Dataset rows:
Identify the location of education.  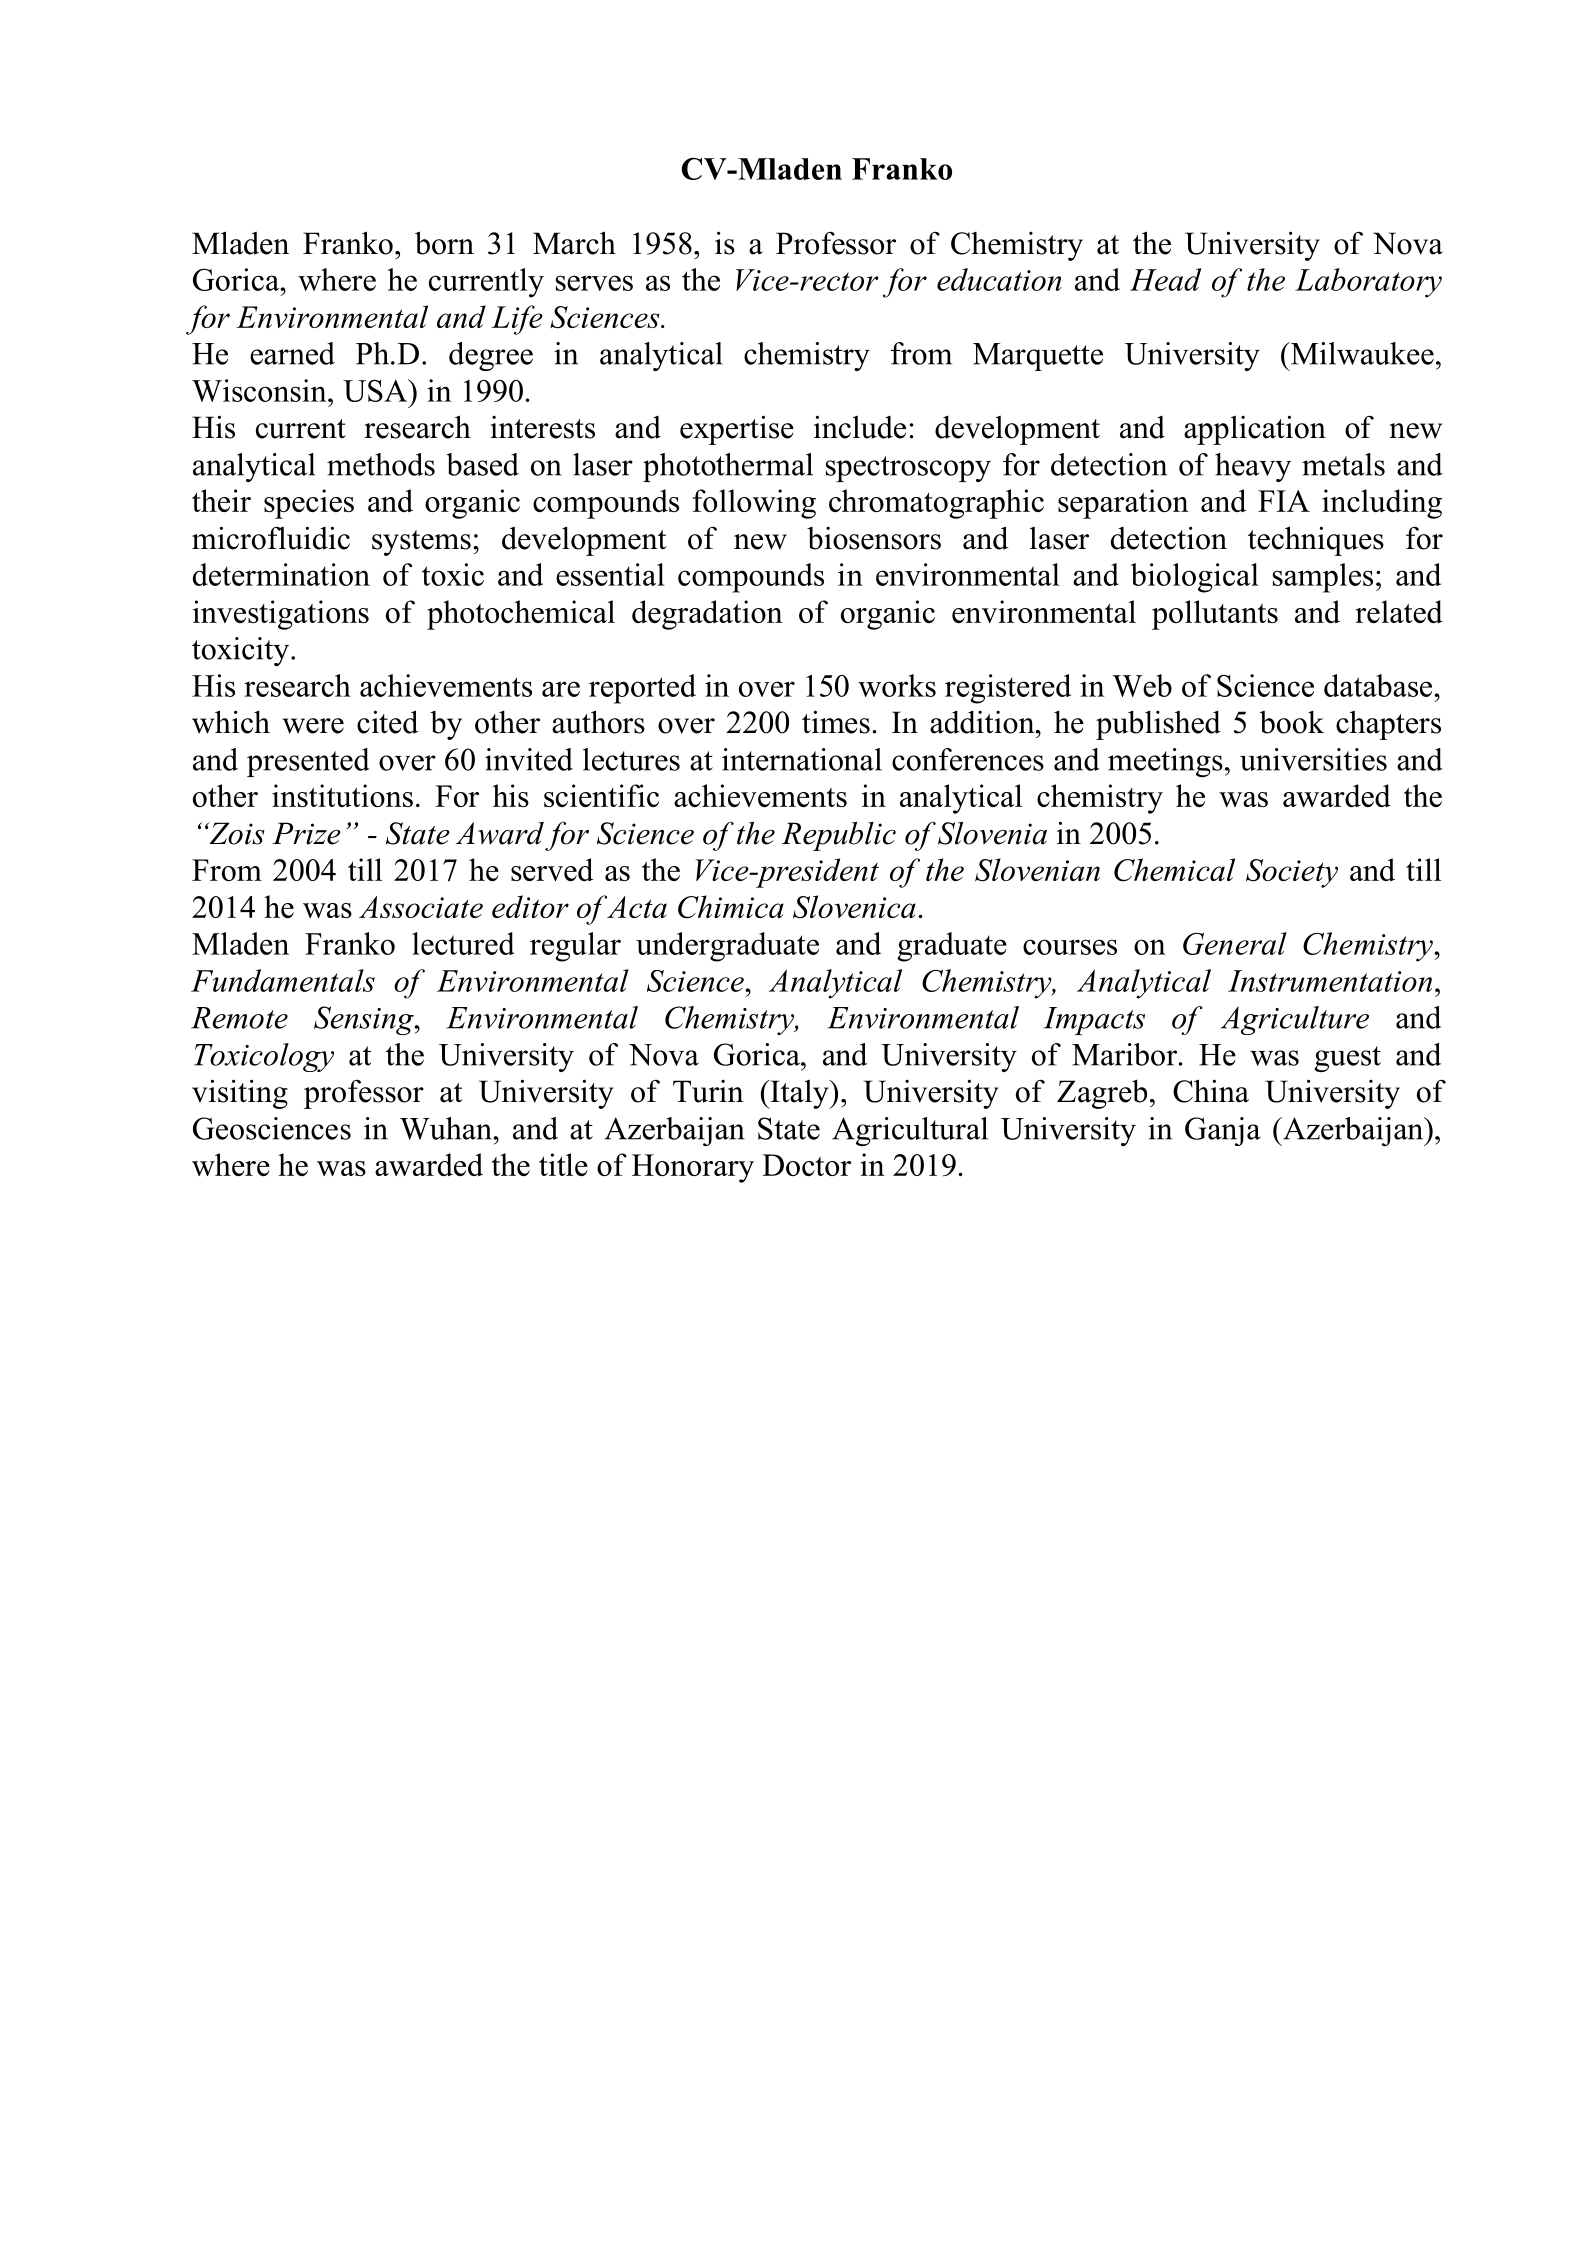
(999, 279).
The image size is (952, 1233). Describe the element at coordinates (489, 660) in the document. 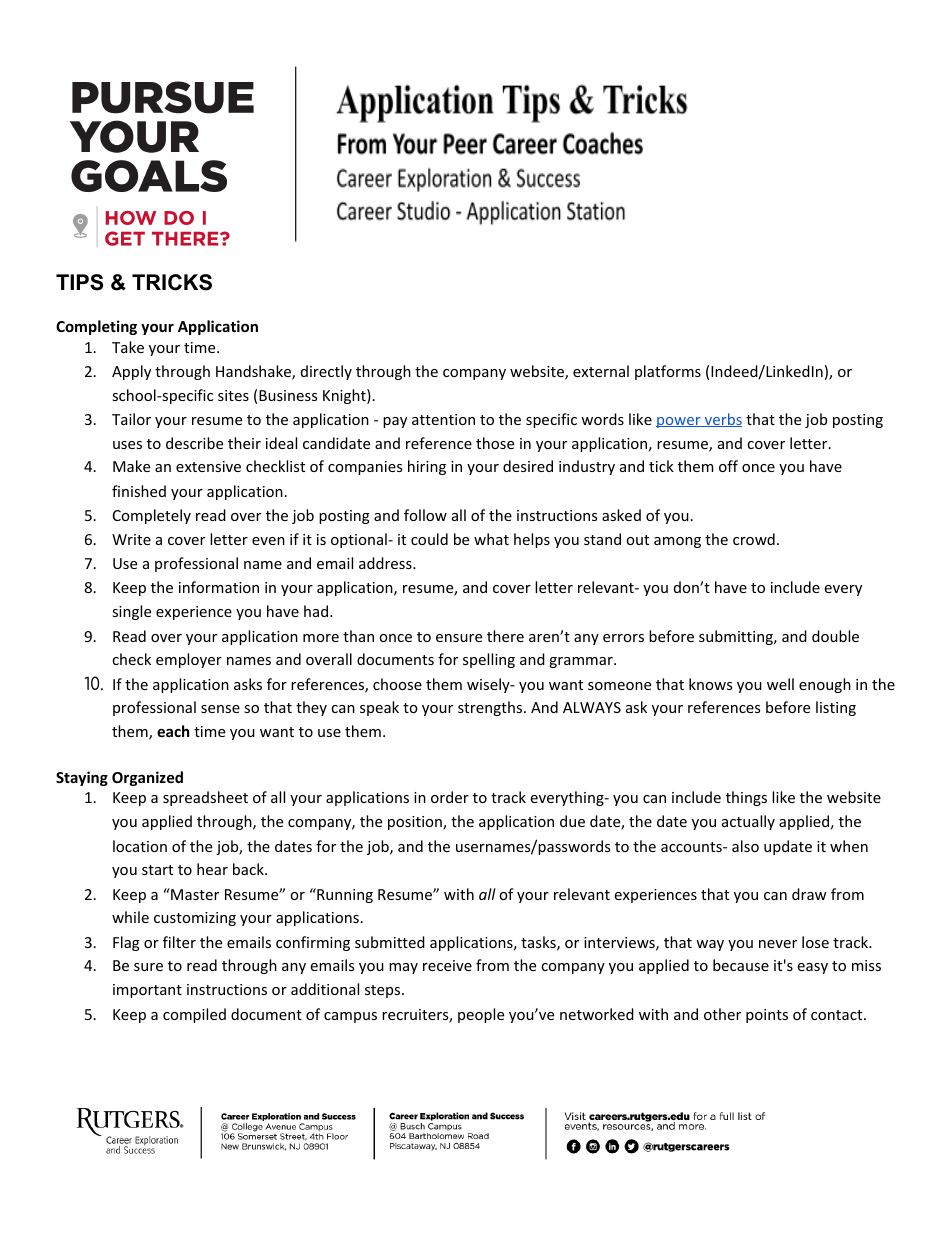

I see `spelling` at that location.
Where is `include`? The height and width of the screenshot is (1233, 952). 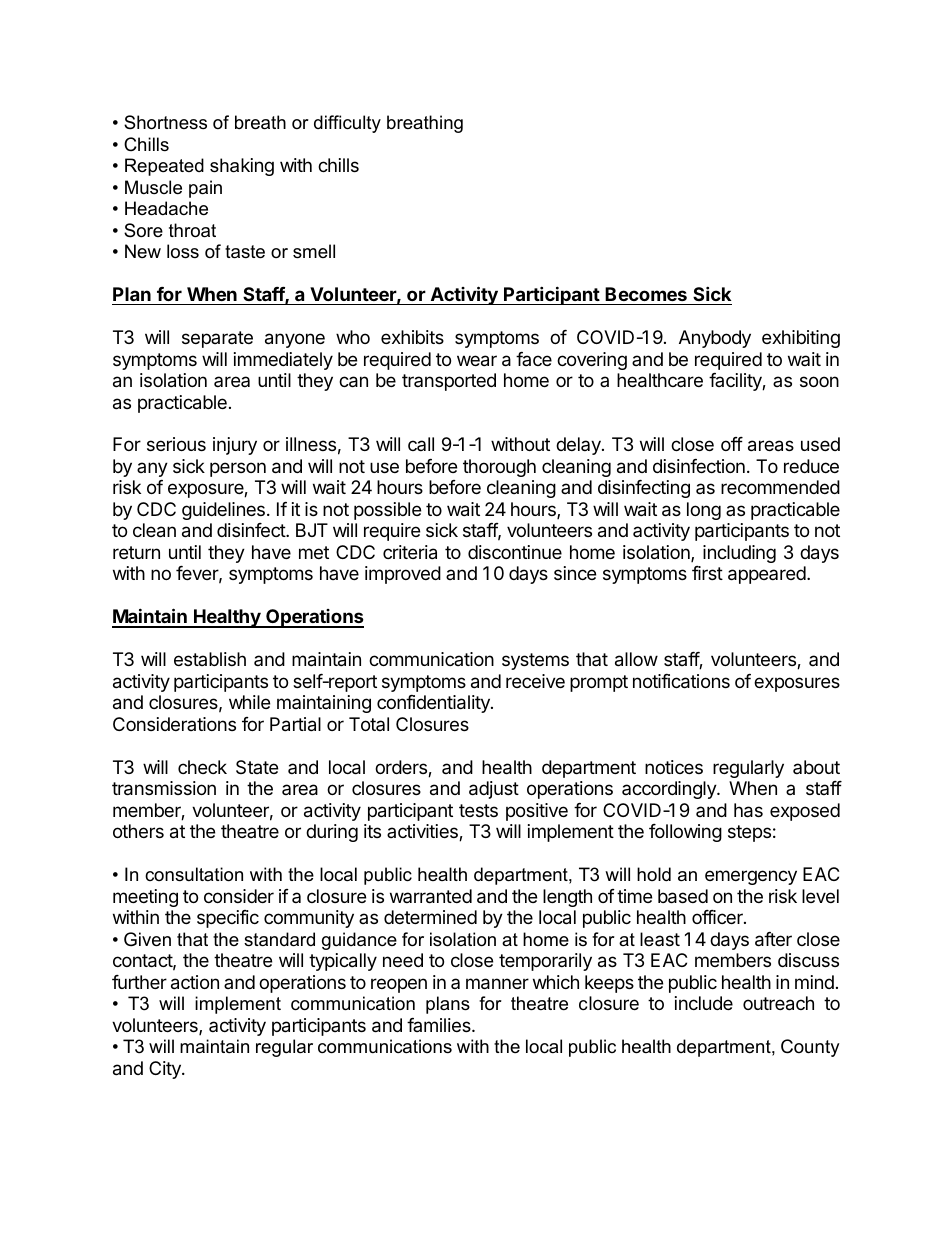 include is located at coordinates (704, 1003).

◆ **Short task**
Can you lay out the data from its first line up to and including the line with "at that location." as a Markdown table with the columns n and Line, skipping blank lines and leaving the pictures out?

◆ **Final answer**
| n | Line |
|---|---|
| 1 | Identify the location of education.   |
| 2 | (999, 279). |
| 3 | The image size is (952, 1233). Describe the element at coordinates (489, 660) in the document.  |
| 4 | I see `spelling` at that location. |